Saturday, February 4, 2012

Will the Last One Out of the Lab Please Turn Off the Lights?


More news of layoffs in the pharma industry today.  Big Pharma are shedding scientists to reduce expenses as patent cliffs approach, compounds fail in late stage clinical trials, and pipelines dry up.  Even smaller companies like Alnylam and Scynexis are reducing their already lean workforce to focus resources on their most promising opportunities. A recent report in Motley Fool (No Vacancy: Workers Need Not Apply to This Sector) paints a grim picture of the near future for the industry as a whole.  But what really happens to the tens of thousands of displaced scientists?  Where do they go, what do they do?  I suspect that some get hired by another pharma, only to be let go again as Shrinking Workforce Syndrome makes the rounds. Some probably find other niche areas in science outside of the lab.  Some may leverage know-how and even unwanted IP to start small companies. 

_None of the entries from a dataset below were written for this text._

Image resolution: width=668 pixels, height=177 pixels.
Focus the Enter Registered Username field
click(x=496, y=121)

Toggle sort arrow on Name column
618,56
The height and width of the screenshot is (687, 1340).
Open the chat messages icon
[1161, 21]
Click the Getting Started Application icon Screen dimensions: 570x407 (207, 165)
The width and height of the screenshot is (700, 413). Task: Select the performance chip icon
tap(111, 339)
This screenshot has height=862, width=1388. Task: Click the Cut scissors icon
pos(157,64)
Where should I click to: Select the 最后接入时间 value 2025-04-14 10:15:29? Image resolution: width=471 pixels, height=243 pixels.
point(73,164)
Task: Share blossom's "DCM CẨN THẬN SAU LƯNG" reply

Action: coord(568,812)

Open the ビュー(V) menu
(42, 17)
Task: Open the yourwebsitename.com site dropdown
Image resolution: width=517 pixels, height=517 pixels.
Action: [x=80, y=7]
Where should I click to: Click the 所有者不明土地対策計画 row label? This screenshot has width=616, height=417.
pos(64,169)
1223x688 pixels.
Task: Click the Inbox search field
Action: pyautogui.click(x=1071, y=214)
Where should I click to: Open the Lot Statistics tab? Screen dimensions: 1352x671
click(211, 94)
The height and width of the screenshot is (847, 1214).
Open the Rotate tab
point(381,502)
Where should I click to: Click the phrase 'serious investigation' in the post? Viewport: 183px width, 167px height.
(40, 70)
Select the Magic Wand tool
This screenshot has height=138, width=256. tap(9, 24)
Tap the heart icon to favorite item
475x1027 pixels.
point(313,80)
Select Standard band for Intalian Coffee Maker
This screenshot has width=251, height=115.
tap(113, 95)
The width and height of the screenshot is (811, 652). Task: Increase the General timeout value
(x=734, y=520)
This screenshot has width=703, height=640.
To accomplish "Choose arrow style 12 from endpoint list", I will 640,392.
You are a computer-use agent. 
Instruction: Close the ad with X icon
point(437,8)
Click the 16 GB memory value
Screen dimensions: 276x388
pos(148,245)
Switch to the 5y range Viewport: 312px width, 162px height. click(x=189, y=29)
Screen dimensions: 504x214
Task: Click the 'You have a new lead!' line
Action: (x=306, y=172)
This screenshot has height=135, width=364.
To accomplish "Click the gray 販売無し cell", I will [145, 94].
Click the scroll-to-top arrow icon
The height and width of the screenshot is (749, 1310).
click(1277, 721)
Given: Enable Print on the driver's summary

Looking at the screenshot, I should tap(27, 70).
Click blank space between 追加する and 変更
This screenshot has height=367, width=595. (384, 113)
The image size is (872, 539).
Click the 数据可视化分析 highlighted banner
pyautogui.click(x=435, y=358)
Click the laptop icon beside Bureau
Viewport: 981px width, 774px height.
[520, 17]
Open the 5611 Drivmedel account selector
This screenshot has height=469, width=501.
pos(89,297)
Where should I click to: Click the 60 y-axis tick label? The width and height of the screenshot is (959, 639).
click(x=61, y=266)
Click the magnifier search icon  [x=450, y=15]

The reality is that it takes a critical mass of scientific resources to fill a pipeline, and while not all of the pharma cuts have been in research, it does beg the question: who will discover the medicines of the future?  Even more importantly, with potentially far fewer scientific resources on the task, HOW will future drug discovery happen?  Surely this is not business as usual, and the time for a new way of thinking about how to capitalize on the scientific expertise that has been decentralized through corporate downsizing is at hand.  A distributed model where science happens through crowdsourcing, collaboration, open science, and an evolution of academic science centers needs to be explored and embraced. Times of change present great opportunity to challenge the status quo and crank up innovation.